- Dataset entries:
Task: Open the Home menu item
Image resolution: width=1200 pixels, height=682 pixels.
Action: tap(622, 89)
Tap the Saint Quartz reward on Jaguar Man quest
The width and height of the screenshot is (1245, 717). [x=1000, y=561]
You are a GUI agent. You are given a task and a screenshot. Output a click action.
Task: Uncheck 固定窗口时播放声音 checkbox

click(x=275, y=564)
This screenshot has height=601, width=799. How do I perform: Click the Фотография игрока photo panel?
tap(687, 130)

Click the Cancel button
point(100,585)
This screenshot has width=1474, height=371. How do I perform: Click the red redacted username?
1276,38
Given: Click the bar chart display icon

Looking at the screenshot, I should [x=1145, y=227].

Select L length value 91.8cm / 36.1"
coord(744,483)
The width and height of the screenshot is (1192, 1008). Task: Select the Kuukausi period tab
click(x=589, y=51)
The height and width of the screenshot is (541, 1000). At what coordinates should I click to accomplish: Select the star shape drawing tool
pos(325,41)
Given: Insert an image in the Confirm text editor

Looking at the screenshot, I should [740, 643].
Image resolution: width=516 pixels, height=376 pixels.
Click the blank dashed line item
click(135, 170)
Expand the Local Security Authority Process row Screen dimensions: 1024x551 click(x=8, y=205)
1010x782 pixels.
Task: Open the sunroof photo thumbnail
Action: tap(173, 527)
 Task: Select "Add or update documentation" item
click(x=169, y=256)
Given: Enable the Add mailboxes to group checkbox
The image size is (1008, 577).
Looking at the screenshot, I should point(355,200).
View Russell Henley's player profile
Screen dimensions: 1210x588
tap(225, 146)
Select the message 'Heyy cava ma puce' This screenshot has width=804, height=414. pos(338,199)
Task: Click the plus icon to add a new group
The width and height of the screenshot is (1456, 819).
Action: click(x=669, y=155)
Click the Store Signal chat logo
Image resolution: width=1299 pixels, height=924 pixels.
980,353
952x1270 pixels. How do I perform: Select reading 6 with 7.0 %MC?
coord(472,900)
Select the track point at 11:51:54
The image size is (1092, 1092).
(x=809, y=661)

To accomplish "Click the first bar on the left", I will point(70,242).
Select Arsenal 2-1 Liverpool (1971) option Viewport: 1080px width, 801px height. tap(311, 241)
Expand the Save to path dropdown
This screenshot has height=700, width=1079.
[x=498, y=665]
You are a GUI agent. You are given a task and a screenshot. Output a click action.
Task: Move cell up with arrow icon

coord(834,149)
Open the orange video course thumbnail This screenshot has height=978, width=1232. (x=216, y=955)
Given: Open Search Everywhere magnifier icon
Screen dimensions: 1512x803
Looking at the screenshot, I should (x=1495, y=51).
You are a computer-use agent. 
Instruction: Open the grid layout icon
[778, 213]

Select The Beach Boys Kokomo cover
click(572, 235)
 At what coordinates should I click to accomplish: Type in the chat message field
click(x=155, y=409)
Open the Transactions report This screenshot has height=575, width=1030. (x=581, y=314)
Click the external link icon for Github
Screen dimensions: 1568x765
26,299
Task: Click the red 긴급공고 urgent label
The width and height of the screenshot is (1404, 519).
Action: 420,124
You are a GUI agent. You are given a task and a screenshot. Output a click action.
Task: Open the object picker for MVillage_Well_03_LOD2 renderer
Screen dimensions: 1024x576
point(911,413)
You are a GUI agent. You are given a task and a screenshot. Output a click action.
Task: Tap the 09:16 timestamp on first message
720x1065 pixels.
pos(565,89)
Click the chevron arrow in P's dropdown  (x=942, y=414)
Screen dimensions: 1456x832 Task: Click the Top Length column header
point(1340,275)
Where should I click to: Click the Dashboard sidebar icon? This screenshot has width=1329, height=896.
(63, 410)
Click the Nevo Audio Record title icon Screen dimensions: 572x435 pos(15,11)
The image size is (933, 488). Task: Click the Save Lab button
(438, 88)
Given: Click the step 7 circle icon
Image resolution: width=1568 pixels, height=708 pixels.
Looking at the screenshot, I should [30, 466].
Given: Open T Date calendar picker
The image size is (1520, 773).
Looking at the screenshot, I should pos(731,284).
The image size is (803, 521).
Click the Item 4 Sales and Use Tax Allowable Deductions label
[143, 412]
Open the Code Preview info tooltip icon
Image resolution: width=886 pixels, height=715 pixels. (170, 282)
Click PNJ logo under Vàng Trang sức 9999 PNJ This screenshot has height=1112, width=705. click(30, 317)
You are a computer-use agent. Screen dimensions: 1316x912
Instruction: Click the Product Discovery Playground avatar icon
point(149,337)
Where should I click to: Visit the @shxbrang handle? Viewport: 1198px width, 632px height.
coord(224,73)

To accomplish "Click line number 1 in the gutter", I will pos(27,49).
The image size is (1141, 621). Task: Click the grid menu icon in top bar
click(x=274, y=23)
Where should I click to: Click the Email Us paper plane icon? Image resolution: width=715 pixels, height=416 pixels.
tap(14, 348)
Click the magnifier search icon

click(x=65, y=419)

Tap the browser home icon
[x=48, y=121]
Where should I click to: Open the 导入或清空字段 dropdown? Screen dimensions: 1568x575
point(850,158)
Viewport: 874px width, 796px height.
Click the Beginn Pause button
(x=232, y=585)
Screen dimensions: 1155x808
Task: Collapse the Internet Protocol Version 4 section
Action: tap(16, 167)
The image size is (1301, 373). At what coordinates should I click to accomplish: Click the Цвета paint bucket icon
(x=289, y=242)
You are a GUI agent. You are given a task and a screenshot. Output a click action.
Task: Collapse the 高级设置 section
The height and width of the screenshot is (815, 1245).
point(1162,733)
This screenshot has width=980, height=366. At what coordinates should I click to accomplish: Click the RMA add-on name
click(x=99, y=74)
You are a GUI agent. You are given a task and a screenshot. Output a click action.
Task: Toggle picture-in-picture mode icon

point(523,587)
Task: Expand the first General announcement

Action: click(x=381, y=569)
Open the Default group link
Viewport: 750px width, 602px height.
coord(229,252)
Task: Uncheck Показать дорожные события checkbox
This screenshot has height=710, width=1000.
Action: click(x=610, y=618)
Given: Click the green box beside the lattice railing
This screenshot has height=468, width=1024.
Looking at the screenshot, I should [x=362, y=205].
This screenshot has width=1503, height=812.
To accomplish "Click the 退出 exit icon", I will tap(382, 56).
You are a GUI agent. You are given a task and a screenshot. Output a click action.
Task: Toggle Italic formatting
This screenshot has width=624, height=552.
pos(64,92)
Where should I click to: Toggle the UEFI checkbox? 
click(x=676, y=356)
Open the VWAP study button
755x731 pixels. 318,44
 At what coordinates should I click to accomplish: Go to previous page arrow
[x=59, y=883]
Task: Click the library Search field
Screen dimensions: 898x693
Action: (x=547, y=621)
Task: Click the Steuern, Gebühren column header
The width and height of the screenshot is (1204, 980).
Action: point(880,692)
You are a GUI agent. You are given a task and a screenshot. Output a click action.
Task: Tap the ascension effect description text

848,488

- Your goal: Give every record again, exactly as it reads.

- Answer to the problem:
Task: Open the Home menu item
Image resolution: width=1200 pixels, height=682 pixels.
Action: tap(622, 89)
Tap the Saint Quartz reward on Jaguar Man quest
The width and height of the screenshot is (1245, 717). [x=1000, y=561]
You are a GUI agent. You are given a task and a screenshot. Output a click action.
Task: Uncheck 固定窗口时播放声音 checkbox

click(x=275, y=564)
This screenshot has height=601, width=799. How do I perform: Click the Фотография игрока photo panel?
tap(687, 130)

Click the Cancel button
point(100,585)
This screenshot has width=1474, height=371. How do I perform: Click the red redacted username?
1276,38
Given: Click the bar chart display icon

Looking at the screenshot, I should [x=1145, y=227].

Select L length value 91.8cm / 36.1"
coord(744,483)
The width and height of the screenshot is (1192, 1008). Task: Select the Kuukausi period tab
click(x=589, y=51)
The height and width of the screenshot is (541, 1000). At what coordinates should I click to accomplish: Select the star shape drawing tool
pos(325,41)
Given: Insert an image in the Confirm text editor

Looking at the screenshot, I should [740, 643].
Image resolution: width=516 pixels, height=376 pixels.
Click the blank dashed line item
click(135, 170)
Expand the Local Security Authority Process row Screen dimensions: 1024x551 click(x=8, y=205)
1010x782 pixels.
Task: Open the sunroof photo thumbnail
Action: tap(173, 527)
 Task: Select "Add or update documentation" item
click(x=169, y=256)
Given: Enable the Add mailboxes to group checkbox
The image size is (1008, 577).
Looking at the screenshot, I should point(355,200).
View Russell Henley's player profile
Screen dimensions: 1210x588
tap(225, 146)
Select the message 'Heyy cava ma puce' This screenshot has width=804, height=414. pos(338,199)
Task: Click the plus icon to add a new group
The width and height of the screenshot is (1456, 819).
Action: click(x=669, y=155)
Click the Store Signal chat logo
Image resolution: width=1299 pixels, height=924 pixels.
980,353
952x1270 pixels. How do I perform: Select reading 6 with 7.0 %MC?
coord(472,900)
Select the track point at 11:51:54
The image size is (1092, 1092).
(x=809, y=661)

To accomplish "Click the first bar on the left", I will point(70,242).
Select Arsenal 2-1 Liverpool (1971) option Viewport: 1080px width, 801px height. tap(311, 241)
Expand the Save to path dropdown
This screenshot has height=700, width=1079.
[x=498, y=665]
You are a GUI agent. You are given a task and a screenshot. Output a click action.
Task: Move cell up with arrow icon

coord(834,149)
Open the orange video course thumbnail This screenshot has height=978, width=1232. (x=216, y=955)
Given: Open Search Everywhere magnifier icon
Screen dimensions: 1512x803
Looking at the screenshot, I should (x=1495, y=51).
You are a computer-use agent. 
Instruction: Open the grid layout icon
[778, 213]

Select The Beach Boys Kokomo cover
click(572, 235)
 At what coordinates should I click to accomplish: Type in the chat message field
click(x=155, y=409)
Open the Transactions report This screenshot has height=575, width=1030. (x=581, y=314)
Click the external link icon for Github
Screen dimensions: 1568x765
26,299
Task: Click the red 긴급공고 urgent label
The width and height of the screenshot is (1404, 519).
Action: 420,124
You are a GUI agent. You are given a task and a screenshot. Output a click action.
Task: Open the object picker for MVillage_Well_03_LOD2 renderer
Screen dimensions: 1024x576
point(911,413)
You are a GUI agent. You are given a task and a screenshot. Output a click action.
Task: Tap the 09:16 timestamp on first message
720x1065 pixels.
pos(565,89)
Click the chevron arrow in P's dropdown  (x=942, y=414)
Screen dimensions: 1456x832 Task: Click the Top Length column header
point(1340,275)
Where should I click to: Click the Dashboard sidebar icon? This screenshot has width=1329, height=896.
(63, 410)
Click the Nevo Audio Record title icon Screen dimensions: 572x435 pos(15,11)
The image size is (933, 488). Task: Click the Save Lab button
(438, 88)
Given: Click the step 7 circle icon
Image resolution: width=1568 pixels, height=708 pixels.
Looking at the screenshot, I should [30, 466].
Given: Open T Date calendar picker
The image size is (1520, 773).
Looking at the screenshot, I should pos(731,284).
The image size is (803, 521).
Click the Item 4 Sales and Use Tax Allowable Deductions label
[143, 412]
Open the Code Preview info tooltip icon
Image resolution: width=886 pixels, height=715 pixels. (170, 282)
Click PNJ logo under Vàng Trang sức 9999 PNJ This screenshot has height=1112, width=705. click(30, 317)
You are a computer-use agent. Screen dimensions: 1316x912
Instruction: Click the Product Discovery Playground avatar icon
point(149,337)
Where should I click to: Visit the @shxbrang handle? Viewport: 1198px width, 632px height.
coord(224,73)

To accomplish "Click line number 1 in the gutter", I will pos(27,49).
The image size is (1141, 621). Task: Click the grid menu icon in top bar
click(x=274, y=23)
Where should I click to: Click the Email Us paper plane icon? Image resolution: width=715 pixels, height=416 pixels.
tap(14, 348)
Click the magnifier search icon

click(x=65, y=419)

Tap the browser home icon
[x=48, y=121]
Where should I click to: Open the 导入或清空字段 dropdown? Screen dimensions: 1568x575
point(850,158)
Viewport: 874px width, 796px height.
Click the Beginn Pause button
(x=232, y=585)
Screen dimensions: 1155x808
Task: Collapse the Internet Protocol Version 4 section
Action: tap(16, 167)
The image size is (1301, 373). At what coordinates should I click to accomplish: Click the Цвета paint bucket icon
(x=289, y=242)
You are a GUI agent. You are given a task and a screenshot. Output a click action.
Task: Collapse the 高级设置 section
The height and width of the screenshot is (815, 1245).
point(1162,733)
This screenshot has width=980, height=366. At what coordinates should I click to accomplish: Click the RMA add-on name
click(x=99, y=74)
You are a GUI agent. You are given a task and a screenshot. Output a click action.
Task: Toggle picture-in-picture mode icon

point(523,587)
Task: Expand the first General announcement

Action: click(x=381, y=569)
Open the Default group link
Viewport: 750px width, 602px height.
coord(229,252)
Task: Uncheck Показать дорожные события checkbox
This screenshot has height=710, width=1000.
Action: click(x=610, y=618)
Given: Click the green box beside the lattice railing
This screenshot has height=468, width=1024.
Looking at the screenshot, I should [x=362, y=205].
This screenshot has width=1503, height=812.
To accomplish "Click the 退出 exit icon", I will tap(382, 56).
You are a GUI agent. You are given a task and a screenshot. Output a click action.
Task: Toggle Italic formatting
This screenshot has width=624, height=552.
pos(64,92)
Where should I click to: Toggle the UEFI checkbox? 
click(x=676, y=356)
Open the VWAP study button
755x731 pixels. 318,44
 At what coordinates should I click to accomplish: Go to previous page arrow
[x=59, y=883]
Task: Click the library Search field
Screen dimensions: 898x693
Action: (x=547, y=621)
Task: Click the Steuern, Gebühren column header
The width and height of the screenshot is (1204, 980).
Action: point(880,692)
You are a GUI agent. You are given a task and a screenshot. Output a click action.
Task: Tap the ascension effect description text

848,488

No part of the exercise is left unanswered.